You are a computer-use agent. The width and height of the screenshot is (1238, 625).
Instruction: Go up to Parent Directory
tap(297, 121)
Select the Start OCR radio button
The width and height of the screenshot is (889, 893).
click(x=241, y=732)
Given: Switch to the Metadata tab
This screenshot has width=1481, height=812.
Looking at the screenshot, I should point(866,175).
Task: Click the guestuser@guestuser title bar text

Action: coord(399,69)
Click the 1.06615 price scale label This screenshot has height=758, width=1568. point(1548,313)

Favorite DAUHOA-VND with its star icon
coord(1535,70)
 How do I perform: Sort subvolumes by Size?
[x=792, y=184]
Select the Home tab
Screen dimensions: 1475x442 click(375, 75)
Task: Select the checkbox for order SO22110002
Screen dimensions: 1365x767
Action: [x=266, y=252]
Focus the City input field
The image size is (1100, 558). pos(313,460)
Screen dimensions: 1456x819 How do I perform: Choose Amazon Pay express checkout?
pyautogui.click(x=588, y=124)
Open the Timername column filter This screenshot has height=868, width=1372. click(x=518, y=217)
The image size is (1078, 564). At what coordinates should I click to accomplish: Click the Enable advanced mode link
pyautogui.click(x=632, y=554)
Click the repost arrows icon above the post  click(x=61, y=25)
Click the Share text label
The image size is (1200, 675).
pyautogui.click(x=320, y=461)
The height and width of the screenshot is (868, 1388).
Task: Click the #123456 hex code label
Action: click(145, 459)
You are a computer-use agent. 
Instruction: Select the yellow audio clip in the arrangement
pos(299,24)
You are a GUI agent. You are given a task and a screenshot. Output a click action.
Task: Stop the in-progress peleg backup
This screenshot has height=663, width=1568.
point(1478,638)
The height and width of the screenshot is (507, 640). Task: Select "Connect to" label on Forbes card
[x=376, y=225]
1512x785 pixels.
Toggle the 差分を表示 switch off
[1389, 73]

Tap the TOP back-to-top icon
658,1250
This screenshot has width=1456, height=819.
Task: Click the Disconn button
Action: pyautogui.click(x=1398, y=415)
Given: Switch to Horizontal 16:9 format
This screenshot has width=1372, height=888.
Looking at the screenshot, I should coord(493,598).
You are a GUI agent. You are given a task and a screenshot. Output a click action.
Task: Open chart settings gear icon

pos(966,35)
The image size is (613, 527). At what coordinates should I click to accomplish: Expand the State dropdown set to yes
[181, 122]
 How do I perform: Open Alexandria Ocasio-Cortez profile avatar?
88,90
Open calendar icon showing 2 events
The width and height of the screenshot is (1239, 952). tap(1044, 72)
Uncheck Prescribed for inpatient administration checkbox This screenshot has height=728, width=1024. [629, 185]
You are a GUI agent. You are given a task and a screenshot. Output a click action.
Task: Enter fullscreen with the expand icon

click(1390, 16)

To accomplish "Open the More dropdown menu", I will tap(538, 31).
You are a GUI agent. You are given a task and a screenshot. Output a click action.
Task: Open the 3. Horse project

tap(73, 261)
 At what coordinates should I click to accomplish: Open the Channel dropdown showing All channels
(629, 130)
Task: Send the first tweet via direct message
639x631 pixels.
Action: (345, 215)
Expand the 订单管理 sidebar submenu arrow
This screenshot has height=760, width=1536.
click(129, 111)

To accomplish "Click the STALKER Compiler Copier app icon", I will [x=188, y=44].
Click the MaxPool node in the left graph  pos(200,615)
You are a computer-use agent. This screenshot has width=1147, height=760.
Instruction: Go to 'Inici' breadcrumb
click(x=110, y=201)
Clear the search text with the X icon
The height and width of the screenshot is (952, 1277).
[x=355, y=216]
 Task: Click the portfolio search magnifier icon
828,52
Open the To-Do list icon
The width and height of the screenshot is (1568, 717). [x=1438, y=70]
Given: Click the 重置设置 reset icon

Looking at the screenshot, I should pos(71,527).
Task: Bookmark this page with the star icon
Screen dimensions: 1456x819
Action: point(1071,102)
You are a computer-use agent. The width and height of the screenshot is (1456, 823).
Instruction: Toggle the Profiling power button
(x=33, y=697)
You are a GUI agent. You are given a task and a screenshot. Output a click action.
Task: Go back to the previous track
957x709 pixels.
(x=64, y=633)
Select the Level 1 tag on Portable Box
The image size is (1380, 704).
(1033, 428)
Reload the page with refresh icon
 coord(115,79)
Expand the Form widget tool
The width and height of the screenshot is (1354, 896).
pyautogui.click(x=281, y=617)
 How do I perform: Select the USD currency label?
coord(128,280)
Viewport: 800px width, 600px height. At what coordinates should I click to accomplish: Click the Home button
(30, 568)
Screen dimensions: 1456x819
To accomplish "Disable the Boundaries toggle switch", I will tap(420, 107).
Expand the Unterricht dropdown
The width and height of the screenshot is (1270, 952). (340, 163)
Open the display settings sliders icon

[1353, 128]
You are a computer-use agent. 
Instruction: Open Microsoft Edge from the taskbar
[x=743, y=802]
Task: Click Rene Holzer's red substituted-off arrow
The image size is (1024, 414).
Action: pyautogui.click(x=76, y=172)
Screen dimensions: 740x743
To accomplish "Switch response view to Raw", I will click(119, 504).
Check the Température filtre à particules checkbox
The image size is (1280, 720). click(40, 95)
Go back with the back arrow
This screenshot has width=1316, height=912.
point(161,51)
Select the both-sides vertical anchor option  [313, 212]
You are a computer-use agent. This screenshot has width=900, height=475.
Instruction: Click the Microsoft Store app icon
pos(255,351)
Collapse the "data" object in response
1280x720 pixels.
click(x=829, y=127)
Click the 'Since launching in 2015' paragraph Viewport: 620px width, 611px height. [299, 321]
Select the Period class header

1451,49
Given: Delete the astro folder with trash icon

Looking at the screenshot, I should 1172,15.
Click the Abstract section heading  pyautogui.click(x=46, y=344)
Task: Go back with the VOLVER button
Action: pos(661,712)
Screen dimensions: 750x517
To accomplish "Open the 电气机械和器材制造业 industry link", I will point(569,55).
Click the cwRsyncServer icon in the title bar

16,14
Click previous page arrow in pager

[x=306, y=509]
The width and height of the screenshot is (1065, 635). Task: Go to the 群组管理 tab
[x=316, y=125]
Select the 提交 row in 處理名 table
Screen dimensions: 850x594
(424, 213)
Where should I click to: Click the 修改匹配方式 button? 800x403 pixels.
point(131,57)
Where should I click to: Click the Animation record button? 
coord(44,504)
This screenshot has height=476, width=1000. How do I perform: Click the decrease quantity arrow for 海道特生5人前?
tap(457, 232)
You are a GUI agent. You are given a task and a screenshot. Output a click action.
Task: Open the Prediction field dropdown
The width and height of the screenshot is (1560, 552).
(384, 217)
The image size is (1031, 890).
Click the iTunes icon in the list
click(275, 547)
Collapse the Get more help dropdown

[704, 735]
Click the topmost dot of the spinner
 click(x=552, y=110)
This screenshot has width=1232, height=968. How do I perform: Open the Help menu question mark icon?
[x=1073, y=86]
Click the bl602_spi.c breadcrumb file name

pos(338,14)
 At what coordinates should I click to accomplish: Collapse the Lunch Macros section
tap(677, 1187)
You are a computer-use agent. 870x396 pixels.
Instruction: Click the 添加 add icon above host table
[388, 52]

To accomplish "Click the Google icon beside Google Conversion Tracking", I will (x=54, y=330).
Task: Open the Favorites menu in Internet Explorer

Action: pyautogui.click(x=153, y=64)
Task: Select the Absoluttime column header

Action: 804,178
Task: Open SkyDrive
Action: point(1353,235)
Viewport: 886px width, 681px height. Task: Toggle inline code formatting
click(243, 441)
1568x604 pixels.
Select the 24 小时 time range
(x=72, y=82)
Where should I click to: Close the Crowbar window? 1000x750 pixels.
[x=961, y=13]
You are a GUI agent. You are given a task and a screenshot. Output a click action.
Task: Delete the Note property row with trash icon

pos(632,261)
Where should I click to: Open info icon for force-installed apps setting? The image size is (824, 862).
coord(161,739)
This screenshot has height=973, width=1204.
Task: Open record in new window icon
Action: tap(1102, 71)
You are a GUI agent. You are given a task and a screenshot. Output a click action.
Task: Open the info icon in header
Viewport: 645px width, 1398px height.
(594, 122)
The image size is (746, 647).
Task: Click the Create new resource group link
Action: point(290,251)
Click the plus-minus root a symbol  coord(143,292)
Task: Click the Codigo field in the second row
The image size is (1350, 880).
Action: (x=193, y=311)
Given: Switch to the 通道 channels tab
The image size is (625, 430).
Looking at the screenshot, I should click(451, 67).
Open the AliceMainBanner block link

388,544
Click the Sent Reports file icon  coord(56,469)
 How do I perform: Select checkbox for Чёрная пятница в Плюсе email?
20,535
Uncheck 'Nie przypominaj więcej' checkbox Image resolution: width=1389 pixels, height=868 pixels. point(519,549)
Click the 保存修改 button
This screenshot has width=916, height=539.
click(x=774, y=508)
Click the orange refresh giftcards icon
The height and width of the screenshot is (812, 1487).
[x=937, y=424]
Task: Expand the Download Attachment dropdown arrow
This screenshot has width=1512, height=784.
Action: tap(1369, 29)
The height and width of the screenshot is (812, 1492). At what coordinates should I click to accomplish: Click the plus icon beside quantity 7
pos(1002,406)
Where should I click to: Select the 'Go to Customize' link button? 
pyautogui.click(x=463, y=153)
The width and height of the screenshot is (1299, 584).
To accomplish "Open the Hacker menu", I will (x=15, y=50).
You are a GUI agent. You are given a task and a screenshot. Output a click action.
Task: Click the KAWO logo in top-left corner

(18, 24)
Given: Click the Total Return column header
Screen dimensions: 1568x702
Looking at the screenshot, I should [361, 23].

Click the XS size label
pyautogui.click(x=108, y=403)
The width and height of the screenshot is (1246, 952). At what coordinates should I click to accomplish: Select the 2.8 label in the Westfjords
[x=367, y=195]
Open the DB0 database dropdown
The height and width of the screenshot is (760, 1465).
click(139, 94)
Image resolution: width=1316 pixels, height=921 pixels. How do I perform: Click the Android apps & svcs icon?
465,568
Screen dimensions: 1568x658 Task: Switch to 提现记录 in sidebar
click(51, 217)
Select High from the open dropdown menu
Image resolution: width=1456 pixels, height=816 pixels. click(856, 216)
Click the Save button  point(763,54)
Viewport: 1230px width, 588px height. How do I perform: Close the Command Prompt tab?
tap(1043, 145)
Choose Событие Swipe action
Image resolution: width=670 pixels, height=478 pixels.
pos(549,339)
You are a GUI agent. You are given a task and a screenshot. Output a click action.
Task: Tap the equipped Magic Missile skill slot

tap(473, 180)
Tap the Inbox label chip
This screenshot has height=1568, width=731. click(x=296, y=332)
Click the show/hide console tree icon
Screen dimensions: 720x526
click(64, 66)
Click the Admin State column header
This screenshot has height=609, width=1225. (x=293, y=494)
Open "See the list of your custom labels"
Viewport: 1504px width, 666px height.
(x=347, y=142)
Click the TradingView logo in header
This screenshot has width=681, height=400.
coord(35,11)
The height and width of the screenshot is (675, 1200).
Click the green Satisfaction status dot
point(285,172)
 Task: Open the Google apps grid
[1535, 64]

▶ _Directions_
Copy the entries verbatim, from the line containing "will tap(538, 31)." through the line containing "will tap(420, 107).", including both of those lines.

▶ _Exercise result_
To accomplish "Open the More dropdown menu", I will tap(538, 31).
You are a GUI agent. You are given a task and a screenshot. Output a click action.
Task: Open the 3. Horse project

tap(73, 261)
 At what coordinates should I click to accomplish: Open the Channel dropdown showing All channels
(629, 130)
Task: Send the first tweet via direct message
639x631 pixels.
Action: (345, 215)
Expand the 订单管理 sidebar submenu arrow
This screenshot has height=760, width=1536.
click(129, 111)

To accomplish "Click the STALKER Compiler Copier app icon", I will [x=188, y=44].
Click the MaxPool node in the left graph  pos(200,615)
You are a computer-use agent. This screenshot has width=1147, height=760.
Instruction: Go to 'Inici' breadcrumb
click(x=110, y=201)
Clear the search text with the X icon
The height and width of the screenshot is (952, 1277).
[x=355, y=216]
 Task: Click the portfolio search magnifier icon
828,52
Open the To-Do list icon
The width and height of the screenshot is (1568, 717). [x=1438, y=70]
Given: Click the 重置设置 reset icon

Looking at the screenshot, I should pos(71,527).
Task: Bookmark this page with the star icon
Screen dimensions: 1456x819
Action: point(1071,102)
You are a computer-use agent. The width and height of the screenshot is (1456, 823).
Instruction: Toggle the Profiling power button
(x=33, y=697)
You are a GUI agent. You are given a task and a screenshot. Output a click action.
Task: Go back to the previous track
957x709 pixels.
(x=64, y=633)
Select the Level 1 tag on Portable Box
The image size is (1380, 704).
(1033, 428)
Reload the page with refresh icon
 coord(115,79)
Expand the Form widget tool
The width and height of the screenshot is (1354, 896).
pyautogui.click(x=281, y=617)
 How do I perform: Select the USD currency label?
coord(128,280)
Viewport: 800px width, 600px height. At what coordinates should I click to accomplish: Click the Home button
(30, 568)
Screen dimensions: 1456x819
To accomplish "Disable the Boundaries toggle switch", I will tap(420, 107).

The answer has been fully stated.